Last week I rescued an old Dell Latitude CPx H600GT - a 600 MHz PIII - from the 'to be recycled' pile. Not a bad machine, but a generation short and about 1.4 GHz shy of the department's minimum for supported equipment. So, it came home with me to see if I could renovate it and get it to one of my young nieces for school use.

After a couple of hours the battery showed no charge. The system had also exhibited some flakiness, but, you know, I thought that had more to do with trying to run the thing with only 128 MB of RAM (it had been stripped, and I only had a single 128 MB laptop DIMM on hand). I dug out a different battery -- a 4.5 Amp-Hour battery from on old Dell P4 Latitude. Now, the PIII Latitudes shipped with 3.6 Amp-Hour batteries. The P4s had a heavier power adapter -- 4.5 Amps vs 3.5 A. I had gotten away with this before with a different CPx, but I knew that it put a real stress (evidenced by a lot of heat) on the power adapter. So, I thought I'd play it safe and load the new battery in after I shut the laptop down -- thinking that, by only having to charge the battery and not run the laptop at the same time, I would cut down on the electrical/heat stress on the power adapter.

Well. That wasn't the component I should have been worrying about. That off-and-on flakiness is also a sign of a Latitude with a power controller that's teetering on the edge of failure. Presented with the overload of charging the 4.5 AH battery, one of the components on the power controller daughter board failed. And I do mean failed, as in let the magic smoke out failed. I autopsied the machine this morning while the Little Guy was napping. It looks like one of the chip capacitors cracked, flamed, it blew itself clean off the board.
Click for larger image
This is the power controller daughter-board showing where the component blew itself off the circuit board
Click for larger image
This is the component itself - a capacitor, I think - cracked in half and badly scorched.

◆ Material ◆
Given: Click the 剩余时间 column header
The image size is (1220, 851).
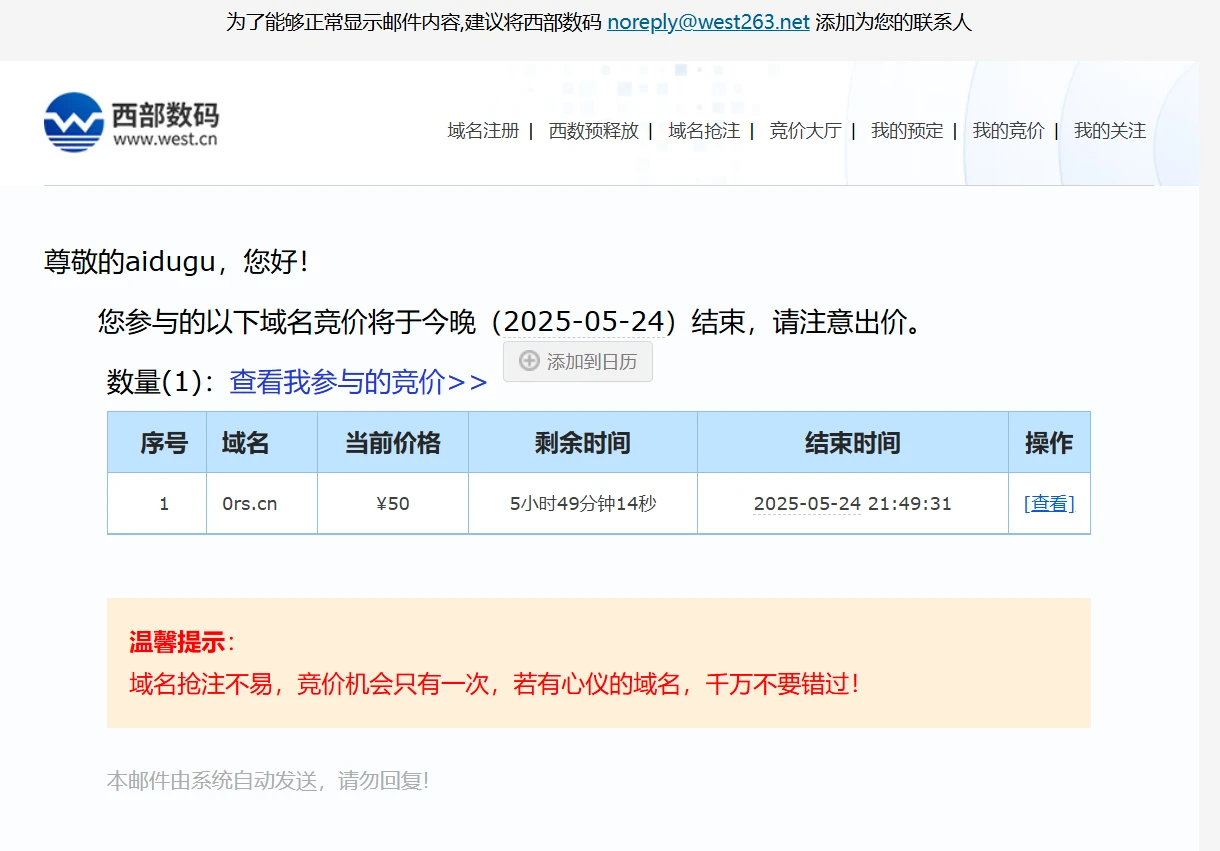Looking at the screenshot, I should [582, 443].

◆ Problems and tasks ◆
1. In the laptop repair post, rewrite the passage starting with "Well. That wasn't" and going on through "off the board.", substituting "resistors" for "capacitors".
2. Translate this sentence from the laptop repair post into Spanish: "After a couple of hours the battery showed no charge."

◆ Outputs ◆
1.
Well. That wasn't the component I should have been worrying about. That off-and-on flakiness is also a sign of a Latitude with a power controller that's teetering on the edge of failure. Presented with the overload of charging the 4.5 AH battery, one of the components on the power controller daughter board failed. And I do mean failed, as in let the magic smoke out failed. I autopsied the machine this morning while the Little Guy was napping. It looks like one of the chip resistors cracked, flamed, it blew itself clean off the board.

2. Después de un par de horas, la batería no mostraba ninguna carga.